▸ **Reading passage**
- Opening Delimiter -

We have designed a series of scalable activities designed for students in grades K-12. Concerned with subjects such as ethics, password creating and usage, cryptography, viruses, and instant messaging, these materials are aligned with standards found in the current Indiana curriculum requirements for grades K-12. By introducing the topic of information security in the classroom, educators will be helping their students learn the skills that they need to succeed in the 21st century. It is important to open a dialogue with the students and engage them in activities that present the principles of information security in a relevant and fun forum.

CERIAS staff members, experienced in K-12 education and information security issues, are available to help facilitate the lessons or to work with groups of teachers on strategies for implementing the lessons. Our complete repository of activities can be found online at www.cerias.purdue.edu/site/education/k-12.

Middle School (6-8) Internet Safety Curriculum

Two surveys concerned with information security literacy were given to almost 500 middle and 9th grade students in three schools in Indiana—two rural middle schools and one urban high school. The results of this survey led to the creation of lessons and activities geared toward the needs of middle school students. The lesson plans and materials, “Your Guide to Safe Surfing: Learning about the Internet” is aligned with state and national science, math, history, technology, and language arts standards, and can be found in its entirety online at http://www.cerias.purdue.edu/education/k-12/teaching_resources/lessons_presentations/.

- Closing Delimiter -

▸ **Task requirements**
1. In the passage on K-12 information security activities, how many students took the two surveys?
2. Recast the paragraph beginning "Two surveys concerned with information security literacy" from the passage on K-12 information security activities as a short bulleted list that keeps its main facts.
3. Extend the passage on K-12 information security activities beyond its final sentence.

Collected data
- Opening Delimiter -

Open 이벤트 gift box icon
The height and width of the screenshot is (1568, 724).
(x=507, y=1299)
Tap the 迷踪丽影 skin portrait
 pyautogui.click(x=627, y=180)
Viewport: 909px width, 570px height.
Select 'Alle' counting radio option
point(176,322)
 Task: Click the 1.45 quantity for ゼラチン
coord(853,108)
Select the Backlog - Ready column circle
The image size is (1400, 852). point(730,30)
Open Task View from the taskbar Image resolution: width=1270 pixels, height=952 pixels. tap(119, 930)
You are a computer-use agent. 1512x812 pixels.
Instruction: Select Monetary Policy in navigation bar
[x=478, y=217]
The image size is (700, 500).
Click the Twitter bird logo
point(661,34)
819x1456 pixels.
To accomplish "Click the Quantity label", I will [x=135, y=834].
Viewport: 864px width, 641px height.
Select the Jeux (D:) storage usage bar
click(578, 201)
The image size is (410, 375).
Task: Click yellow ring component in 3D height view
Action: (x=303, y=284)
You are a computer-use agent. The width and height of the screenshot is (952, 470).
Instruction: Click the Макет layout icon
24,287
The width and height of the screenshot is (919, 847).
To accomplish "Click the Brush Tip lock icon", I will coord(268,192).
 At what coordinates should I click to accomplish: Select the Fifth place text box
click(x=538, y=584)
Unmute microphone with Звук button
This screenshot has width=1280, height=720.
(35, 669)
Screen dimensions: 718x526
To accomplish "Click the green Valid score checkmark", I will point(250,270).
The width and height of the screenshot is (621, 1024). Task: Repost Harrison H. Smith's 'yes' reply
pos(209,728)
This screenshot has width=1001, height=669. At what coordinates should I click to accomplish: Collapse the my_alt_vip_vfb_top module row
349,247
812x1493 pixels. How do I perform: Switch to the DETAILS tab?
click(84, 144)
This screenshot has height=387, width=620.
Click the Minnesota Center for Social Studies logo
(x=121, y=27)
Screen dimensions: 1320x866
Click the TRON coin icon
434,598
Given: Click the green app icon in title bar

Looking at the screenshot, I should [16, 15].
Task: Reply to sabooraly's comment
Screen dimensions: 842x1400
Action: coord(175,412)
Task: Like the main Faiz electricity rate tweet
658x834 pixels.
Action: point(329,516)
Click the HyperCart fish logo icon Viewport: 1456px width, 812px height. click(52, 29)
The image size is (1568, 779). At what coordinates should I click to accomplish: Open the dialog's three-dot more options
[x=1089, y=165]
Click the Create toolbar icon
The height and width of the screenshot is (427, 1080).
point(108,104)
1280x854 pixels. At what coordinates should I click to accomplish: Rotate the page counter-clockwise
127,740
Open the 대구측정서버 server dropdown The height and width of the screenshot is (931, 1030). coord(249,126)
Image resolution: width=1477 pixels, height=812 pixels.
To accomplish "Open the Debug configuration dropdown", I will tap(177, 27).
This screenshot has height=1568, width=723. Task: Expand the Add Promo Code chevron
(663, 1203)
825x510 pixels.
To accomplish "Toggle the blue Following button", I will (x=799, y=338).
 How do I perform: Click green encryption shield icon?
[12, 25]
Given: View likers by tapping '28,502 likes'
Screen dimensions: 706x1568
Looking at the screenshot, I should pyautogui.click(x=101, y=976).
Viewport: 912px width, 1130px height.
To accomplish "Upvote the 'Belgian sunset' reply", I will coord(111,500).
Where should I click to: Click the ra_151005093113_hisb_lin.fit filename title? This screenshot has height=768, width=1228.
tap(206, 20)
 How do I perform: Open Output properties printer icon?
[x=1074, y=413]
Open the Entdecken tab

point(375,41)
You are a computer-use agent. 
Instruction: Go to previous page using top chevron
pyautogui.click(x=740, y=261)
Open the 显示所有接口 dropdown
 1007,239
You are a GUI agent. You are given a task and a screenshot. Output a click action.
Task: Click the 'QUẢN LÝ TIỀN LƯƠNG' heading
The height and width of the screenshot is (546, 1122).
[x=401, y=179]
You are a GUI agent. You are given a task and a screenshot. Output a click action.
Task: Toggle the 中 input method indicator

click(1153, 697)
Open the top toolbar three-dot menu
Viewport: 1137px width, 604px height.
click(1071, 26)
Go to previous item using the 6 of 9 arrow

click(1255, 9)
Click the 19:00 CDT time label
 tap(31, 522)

- Closing Delimiter -

▸ **Responses in order**
1. Almost 500 middle and 9th grade students took the surveys.

2.
- Two information security literacy surveys were given to almost 500 middle and 9th grade students.
- The students were in three Indiana schools: two rural middle schools and one urban high school.
- The results led to lessons and activities built for middle school students.
- The lesson plans and materials, "Your Guide to Safe Surfing: Learning about the Internet," align with state and national science, math, history, technology, and language arts standards.
- The full set is online at http://www.cerias.purdue.edu/education/k-12/teaching_resources/lessons_presentations/.

3.
Impact & Future Work

To date, more than 6,000 educators have participated in CERIAS workshops and seminars, with the potential of reaching approximately 120,000 students in the state of Indiana alone. Additionally, instructional materials have been disseminated to college and university faculty members from over 30 institutions, many of whom plan on replicating the K-12 program.

CERIAS is working with key partners to pursue underwriting for the development and dissemination of additional initiatives in this area. We are currently exploring funding to develop additional activities that use information security topics, such as cryptography, digital forensics, and computer viruses, to address academic standards and achieve higher-order thinking.